# My latest obsession...vintage medium format camera...



## C.Barb. (Oct 10, 2012)

That's awesome ! Beautiful pics seems more rich and lifelike than digital . Is film hard to come by ?


----------



## tetra73 (Aug 2, 2011)

C.Barb. said:


> That's awesome ! Beautiful pics seems more rich and lifelike than digital . Is film hard to come by ?



No, if you get films from www.bhphoto.com or www.adorama.com If not, try Amazon or Ebay. Finding a lab to produce good and professional result is the tough part. I have to mail the film out to CA to have them developed and scanned. $20 for a roll of 120 medium format film. Roughly 12 exposures. It isn't cheap but I enjoy the experience.


----------



## GraphicGr8s (Apr 4, 2011)

I'd love to see the prints from those shots. Scanning them doesn't do it full justice. It lacks the subtleties of an emulsion. Nice TLR. Only bad thing about them was you had to buy 2 lenses every time you switched. 

Mamiya also made really good 35mm cameras. I've got 3


----------



## tetra73 (Aug 2, 2011)

GraphicGr8s said:


> I'd love to see the prints from those shots. Scanning them doesn't do it full justice. It lacks the subtleties of an emulsion. Nice TLR. Only bad thing about them was you had to buy 2 lenses every time you switched.
> 
> Mamiya also made really good 35mm cameras. I've got 3



The TLR system isn't bad. I don't even know how I got into the TLR system. I got the Yashica Mat for $85. Then, I was hooked and immediately looking for something more fancier. Sold the Yashica and got the Mamiya. I could have gotten any of the 6x4.5 or 6x7 medium format system. Definitely not the 6x7 since these system is just too big and heavy to walk around street with it. The Bald is too expensive.


----------



## speedie408 (Jan 15, 2009)

awesome!!!


----------



## Silmarwen (Sep 21, 2012)

Those are gorgeous  I would love to get more into film photography, but it is getting expensive, especially in any format other than standard 35mm.

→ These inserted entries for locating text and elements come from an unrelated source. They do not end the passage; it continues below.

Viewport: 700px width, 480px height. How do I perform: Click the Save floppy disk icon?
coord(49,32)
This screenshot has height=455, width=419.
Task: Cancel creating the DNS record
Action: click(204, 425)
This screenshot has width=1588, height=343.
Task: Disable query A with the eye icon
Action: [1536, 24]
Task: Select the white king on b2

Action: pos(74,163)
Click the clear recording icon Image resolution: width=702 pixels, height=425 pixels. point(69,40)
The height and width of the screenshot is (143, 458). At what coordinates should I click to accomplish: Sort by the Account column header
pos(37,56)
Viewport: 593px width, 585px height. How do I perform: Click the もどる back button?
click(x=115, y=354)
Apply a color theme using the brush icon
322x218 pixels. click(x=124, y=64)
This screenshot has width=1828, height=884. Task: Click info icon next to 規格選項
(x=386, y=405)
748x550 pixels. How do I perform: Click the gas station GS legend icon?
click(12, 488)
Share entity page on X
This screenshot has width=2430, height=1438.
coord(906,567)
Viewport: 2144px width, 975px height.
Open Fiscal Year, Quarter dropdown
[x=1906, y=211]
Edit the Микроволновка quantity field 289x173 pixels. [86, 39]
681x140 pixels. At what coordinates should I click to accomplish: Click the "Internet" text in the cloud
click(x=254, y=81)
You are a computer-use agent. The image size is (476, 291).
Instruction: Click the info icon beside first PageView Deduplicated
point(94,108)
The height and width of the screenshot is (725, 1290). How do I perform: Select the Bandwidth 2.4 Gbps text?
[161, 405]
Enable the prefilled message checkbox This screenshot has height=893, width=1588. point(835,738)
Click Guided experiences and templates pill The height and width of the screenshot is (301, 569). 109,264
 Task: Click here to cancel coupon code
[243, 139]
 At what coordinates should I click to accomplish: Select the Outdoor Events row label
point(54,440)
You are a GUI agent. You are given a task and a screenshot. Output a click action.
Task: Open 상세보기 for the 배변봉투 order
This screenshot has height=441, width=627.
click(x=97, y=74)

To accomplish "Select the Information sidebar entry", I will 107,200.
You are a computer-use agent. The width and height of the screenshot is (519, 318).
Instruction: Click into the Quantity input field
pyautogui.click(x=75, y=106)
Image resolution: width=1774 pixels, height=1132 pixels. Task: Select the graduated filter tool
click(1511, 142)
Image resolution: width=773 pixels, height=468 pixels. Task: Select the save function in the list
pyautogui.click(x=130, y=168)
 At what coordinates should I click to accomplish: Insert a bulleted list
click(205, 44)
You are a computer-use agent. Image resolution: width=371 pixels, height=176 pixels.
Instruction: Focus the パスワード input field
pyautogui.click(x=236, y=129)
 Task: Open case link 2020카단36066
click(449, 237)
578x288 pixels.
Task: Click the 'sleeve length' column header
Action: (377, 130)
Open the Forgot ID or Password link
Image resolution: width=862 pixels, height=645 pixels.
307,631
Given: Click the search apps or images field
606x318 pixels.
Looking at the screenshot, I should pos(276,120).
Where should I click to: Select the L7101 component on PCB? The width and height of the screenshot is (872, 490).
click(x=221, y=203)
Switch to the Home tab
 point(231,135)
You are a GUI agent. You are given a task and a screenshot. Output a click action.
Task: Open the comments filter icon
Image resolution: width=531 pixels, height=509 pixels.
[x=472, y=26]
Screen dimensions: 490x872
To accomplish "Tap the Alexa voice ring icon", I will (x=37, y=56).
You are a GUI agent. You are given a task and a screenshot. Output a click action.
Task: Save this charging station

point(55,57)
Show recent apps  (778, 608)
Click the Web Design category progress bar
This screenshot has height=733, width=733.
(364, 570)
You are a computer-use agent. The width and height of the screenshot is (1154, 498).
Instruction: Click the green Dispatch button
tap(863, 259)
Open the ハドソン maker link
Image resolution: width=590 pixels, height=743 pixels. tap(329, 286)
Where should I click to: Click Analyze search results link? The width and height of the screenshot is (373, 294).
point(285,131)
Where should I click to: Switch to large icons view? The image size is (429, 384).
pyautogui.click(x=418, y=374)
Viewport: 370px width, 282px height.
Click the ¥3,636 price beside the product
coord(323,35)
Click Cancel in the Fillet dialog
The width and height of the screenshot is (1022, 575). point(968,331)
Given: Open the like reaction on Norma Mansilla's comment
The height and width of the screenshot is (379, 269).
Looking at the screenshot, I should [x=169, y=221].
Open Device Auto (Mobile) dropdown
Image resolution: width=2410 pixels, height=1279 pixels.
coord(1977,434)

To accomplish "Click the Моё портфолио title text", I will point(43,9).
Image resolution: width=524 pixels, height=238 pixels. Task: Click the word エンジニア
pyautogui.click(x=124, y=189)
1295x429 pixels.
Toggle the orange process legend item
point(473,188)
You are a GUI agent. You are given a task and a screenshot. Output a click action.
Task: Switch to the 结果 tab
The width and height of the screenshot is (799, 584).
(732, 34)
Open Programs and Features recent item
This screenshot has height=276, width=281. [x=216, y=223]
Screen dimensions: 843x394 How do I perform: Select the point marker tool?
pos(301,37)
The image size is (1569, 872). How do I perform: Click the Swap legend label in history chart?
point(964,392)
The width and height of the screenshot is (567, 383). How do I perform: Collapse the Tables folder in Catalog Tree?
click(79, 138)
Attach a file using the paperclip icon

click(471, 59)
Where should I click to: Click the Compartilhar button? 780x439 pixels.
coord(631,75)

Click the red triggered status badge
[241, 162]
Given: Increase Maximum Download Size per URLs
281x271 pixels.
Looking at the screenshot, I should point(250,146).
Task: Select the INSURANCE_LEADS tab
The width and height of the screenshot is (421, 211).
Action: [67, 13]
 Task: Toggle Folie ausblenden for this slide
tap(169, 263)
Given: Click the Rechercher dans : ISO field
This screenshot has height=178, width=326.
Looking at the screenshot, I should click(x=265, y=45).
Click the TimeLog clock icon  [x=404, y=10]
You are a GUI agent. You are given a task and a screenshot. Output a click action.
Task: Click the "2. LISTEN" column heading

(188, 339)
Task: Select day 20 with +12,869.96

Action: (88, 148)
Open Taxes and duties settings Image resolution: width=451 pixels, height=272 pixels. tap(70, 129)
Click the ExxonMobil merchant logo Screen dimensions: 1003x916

These pictures are lovely though


----------



## GraphicGr8s (Apr 4, 2011)

tetra73 said:


> The TLR system isn't bad. I don't even know how I got into the TLR system. I got the Yashica Mat for $85. Then, I was hooked and immediately looking for something more fancier. Sold the Yashica and got the Mamiya. I could have gotten any of the 6x4.5 or 6x7 medium format system. Definitely not the 6x7 since these system is just too big and heavy to walk around street with it. The Bald is too expensive.


Only bad thing about the TLR was (at least back then) the expense of buying the lenses.

If I had the $$$$$$ I'd be getting a Pentax 645 and the 645D


----------



## tetra73 (Aug 2, 2011)

GraphicGr8s said:


> Only bad thing about the TLR was (at least back then) the expense of buying the lenses.
> 
> If I had the $$$$$$ I'd be getting a Pentax 645 and the 645D



Looks like I can get a Mamiya 645 pro, with a 80mm, 120 back, and a waist level finder for $400.  Anyway, the medium format film for me is still more of causal, artistic photographic pursue. I certainly don't want to dump a lot of money into it. The Mamiya c330f + the lens only cost me $300. The body is in 88% condition. At the moment, I am eagerly waiting for the negatives/scans to get back to me from the lab, which I shot with the Mamiya. The camera's first test roll. I am hoping I would be further blown away by the results....or totally disappointed because of my errors or some other issues with the lens/camera.


----------